(Dataset entries)

***

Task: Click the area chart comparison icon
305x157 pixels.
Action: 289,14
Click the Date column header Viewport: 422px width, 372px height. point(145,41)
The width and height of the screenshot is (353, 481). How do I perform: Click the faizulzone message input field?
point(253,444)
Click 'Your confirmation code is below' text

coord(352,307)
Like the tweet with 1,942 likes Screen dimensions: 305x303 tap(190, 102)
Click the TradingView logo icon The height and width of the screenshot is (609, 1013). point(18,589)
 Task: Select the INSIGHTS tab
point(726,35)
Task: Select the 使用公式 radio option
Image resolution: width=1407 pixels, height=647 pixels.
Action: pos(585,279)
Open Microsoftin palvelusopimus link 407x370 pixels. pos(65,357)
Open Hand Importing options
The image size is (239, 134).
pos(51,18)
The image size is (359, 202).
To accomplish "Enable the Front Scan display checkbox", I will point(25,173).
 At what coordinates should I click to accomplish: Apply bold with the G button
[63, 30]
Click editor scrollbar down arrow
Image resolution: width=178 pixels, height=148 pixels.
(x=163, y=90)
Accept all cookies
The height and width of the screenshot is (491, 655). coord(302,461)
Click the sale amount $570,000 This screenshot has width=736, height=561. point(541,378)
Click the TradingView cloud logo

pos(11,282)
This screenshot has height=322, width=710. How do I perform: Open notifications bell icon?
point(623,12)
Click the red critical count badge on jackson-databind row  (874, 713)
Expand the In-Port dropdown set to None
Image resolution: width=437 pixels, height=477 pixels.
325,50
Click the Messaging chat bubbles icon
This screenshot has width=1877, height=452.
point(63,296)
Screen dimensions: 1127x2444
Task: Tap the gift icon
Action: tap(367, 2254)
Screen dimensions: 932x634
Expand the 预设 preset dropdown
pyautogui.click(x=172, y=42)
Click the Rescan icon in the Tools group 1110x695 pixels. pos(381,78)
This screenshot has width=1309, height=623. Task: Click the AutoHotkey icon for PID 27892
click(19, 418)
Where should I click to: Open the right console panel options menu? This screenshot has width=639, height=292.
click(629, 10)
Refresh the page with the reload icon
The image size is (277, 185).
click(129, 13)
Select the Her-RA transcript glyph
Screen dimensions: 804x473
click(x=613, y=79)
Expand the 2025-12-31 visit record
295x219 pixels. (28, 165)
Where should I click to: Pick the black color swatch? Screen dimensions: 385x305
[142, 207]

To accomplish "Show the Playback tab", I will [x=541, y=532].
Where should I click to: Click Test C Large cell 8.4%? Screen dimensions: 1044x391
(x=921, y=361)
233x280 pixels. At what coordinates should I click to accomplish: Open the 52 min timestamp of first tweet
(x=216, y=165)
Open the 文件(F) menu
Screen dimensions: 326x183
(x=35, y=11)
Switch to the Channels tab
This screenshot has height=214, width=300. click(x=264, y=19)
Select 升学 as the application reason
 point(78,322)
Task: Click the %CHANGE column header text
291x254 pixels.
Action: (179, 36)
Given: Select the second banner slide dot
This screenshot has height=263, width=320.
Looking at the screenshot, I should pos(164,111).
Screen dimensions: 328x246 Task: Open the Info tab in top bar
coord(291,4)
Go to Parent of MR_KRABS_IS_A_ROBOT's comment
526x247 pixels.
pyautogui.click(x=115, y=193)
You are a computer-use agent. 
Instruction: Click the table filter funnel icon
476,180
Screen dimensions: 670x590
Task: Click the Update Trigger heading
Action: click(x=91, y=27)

***

## What needs to be done
Pull every line containing "header" from the entries above and copy it.

## Answer section
Click the Date column header Viewport: 422px width, 372px height. point(145,41)
Task: Click the %CHANGE column header text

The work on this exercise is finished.